Getting started in any new field can be difficult, even for those in an adjacent field. I personally switched from a career doing something completely different to cybersecurity in about a year, so I know it is possible for you, too. 

This article will detail essential training, certifications and tips for those looking to get started working in cybersecurity in the short term (one year or less). Keep in mind that the cybersecurity universe is bigger than you may think, and by reading this article, you will be better positioned to stake out your own little part of the cybersecurity universe. 

Essential training

There are four entry-level roles in cybersecurity you can get involved with. These are the most realistic places to get your start. These roles are:

  • Cybersecurity specialist/technician
  • Cybercrime analyst/investigator
  • IT auditor
  • Incident analyst/responder

Each of these roles is mapped to the National Initiative for Cybersecurity Education’s CyberSeek model for the cybersecurity workforce. Below are paths of essential training you can take to each of these roles.

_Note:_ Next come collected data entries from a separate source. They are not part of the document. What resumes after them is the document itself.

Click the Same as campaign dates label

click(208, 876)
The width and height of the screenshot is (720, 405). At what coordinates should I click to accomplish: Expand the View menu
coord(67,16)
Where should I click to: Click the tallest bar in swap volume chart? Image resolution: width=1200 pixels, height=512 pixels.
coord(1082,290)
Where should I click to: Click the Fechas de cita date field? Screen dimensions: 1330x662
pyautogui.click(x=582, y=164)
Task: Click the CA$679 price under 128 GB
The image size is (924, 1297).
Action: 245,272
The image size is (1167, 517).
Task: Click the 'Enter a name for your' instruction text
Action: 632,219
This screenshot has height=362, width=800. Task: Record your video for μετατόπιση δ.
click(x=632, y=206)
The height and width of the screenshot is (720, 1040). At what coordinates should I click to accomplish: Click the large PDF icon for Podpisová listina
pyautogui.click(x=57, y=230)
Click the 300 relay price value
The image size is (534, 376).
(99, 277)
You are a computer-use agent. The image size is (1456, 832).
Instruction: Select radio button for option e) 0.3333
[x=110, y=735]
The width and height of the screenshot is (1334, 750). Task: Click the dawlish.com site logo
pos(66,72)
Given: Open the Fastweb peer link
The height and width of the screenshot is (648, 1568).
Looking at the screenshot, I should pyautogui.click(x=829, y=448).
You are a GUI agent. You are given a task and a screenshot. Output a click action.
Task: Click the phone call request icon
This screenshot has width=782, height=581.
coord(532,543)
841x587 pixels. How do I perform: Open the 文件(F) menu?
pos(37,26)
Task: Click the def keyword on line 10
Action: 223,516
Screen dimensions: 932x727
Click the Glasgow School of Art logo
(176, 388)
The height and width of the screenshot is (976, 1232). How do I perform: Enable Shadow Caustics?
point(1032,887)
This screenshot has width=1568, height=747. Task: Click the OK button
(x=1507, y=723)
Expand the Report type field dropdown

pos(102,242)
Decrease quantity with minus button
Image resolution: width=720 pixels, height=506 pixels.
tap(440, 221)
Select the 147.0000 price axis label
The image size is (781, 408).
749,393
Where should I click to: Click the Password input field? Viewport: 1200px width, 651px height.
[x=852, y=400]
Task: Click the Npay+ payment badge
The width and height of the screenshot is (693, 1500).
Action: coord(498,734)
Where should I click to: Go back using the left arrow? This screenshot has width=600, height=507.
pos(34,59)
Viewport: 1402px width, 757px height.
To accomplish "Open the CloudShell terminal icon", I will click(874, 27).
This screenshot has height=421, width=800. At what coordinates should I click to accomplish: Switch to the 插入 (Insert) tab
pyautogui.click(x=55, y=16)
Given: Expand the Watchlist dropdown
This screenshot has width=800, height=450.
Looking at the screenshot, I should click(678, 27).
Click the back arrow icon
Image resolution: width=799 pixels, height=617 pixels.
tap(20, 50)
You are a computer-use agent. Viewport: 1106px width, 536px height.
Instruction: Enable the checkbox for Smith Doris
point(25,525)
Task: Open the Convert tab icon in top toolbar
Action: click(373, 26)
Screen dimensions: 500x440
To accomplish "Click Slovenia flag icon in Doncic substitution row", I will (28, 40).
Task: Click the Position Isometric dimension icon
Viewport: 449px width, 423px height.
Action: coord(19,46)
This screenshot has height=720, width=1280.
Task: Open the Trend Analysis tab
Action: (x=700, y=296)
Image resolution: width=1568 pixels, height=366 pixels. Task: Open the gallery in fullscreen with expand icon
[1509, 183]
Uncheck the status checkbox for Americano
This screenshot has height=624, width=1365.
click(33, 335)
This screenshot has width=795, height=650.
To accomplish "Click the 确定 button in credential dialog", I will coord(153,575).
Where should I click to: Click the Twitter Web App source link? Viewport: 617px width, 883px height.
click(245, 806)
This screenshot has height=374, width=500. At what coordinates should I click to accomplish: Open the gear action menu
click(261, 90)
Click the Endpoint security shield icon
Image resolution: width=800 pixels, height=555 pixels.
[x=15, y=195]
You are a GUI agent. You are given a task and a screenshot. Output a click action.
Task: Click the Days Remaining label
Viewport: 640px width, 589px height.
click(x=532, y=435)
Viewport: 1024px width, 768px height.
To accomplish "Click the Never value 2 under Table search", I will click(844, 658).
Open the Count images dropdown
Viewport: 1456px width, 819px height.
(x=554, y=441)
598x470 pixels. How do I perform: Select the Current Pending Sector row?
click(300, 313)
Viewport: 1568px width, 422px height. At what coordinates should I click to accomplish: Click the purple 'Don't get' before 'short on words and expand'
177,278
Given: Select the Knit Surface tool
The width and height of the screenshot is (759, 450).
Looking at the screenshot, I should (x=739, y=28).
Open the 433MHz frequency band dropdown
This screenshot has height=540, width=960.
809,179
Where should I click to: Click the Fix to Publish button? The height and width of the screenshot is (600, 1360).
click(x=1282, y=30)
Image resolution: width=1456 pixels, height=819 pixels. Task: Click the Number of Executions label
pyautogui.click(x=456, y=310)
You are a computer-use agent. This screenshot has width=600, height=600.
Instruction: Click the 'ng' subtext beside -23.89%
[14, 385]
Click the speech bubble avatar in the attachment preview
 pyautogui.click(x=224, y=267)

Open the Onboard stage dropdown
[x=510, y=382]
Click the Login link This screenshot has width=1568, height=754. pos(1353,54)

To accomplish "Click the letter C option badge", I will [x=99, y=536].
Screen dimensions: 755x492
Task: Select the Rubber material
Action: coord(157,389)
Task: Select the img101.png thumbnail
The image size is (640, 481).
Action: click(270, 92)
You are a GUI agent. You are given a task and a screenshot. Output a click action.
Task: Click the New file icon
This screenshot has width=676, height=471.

Cybersecurity specialist/technician

For this position, you will want to take information security fundamentals training. This learning path teaches fundamental hardware, software and network security knowledge and explores widely used technologies, concepts and controls. There is also an overview of incident response, risk management and disaster recovery. 

Cybercrime analyst/investigator

Computer forensics training is the recommended learning path for this role. This training will arm you with the base of computer forensics knowledge needed to work in this role by teaching how to conduct forensics on multiple devices and platforms, including operating systems, networks and files. 

IT auditor

The training for this role is information security auditing. Infosec is a leader in cybersecurity training and this course will help put you in your IT auditing shoes faster than (Read more...)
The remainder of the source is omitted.